The Systems Science Program conducts interdisciplinary research on the theory and computational use of modeling and simulation methods. These methods draw upon advances in mathematics and the natural sciences, and apply also to engineering, business, and the social sciences. Of particular interest are:
- Complex Adaptive Systems, including learning and evolutionary adaptation, and the analysis of complex structures and networks.

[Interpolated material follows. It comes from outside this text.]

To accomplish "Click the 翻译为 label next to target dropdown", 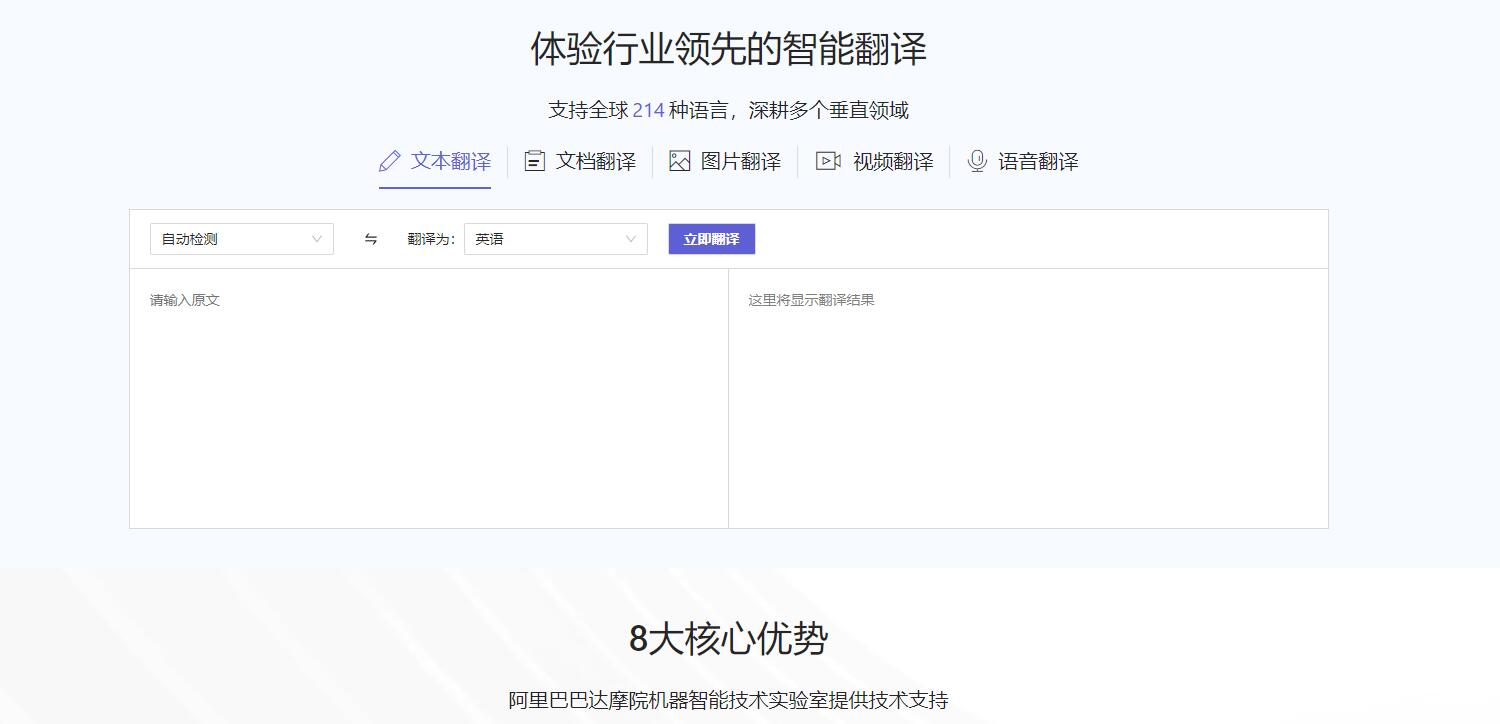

- Computational Intelligence, including neural networks, fuzzy systems, and genetic algorithms for control, pattern recognition, and other AI problems
- Computer modeling and simulation
- Data Mining, including reconstructability analysis, log-linear methods, machine learning, and other approaches to knowledge discovery and representation
- Decision Making, including game and decision theories, risk assessment, multiple perspectives, and policy analysis
- Dynamical Systems, including chaotic dynamics, discrete and continuous system simulation, and time series analysis and forecasting
- Optimization, including critic-based reinforcement-learning approach to implementing approximate dynamic programming, and evolutionary computation
- Signal Processing, including compression, detection, and prediction
Recent applications include medical phenomena (elevated intracranial pressure and autoimmune system disorders), analysis of genomic data, learning-based design of authonomous terrestrial vehicle steering control, and of nonlinear flight control for a hypersonic aircraft, and of context-discernment and experience-based control by/for robots, climate modeling, health care systems, human perception, linguistics, macromolecular structure, criminal justice systems, software development processes, sustainable fisheries, manufacturing processes, medical testing and outcomes analysis, organizational development, product creation and marketing, speech processing, forecasting financial measures, and supply chain logistics.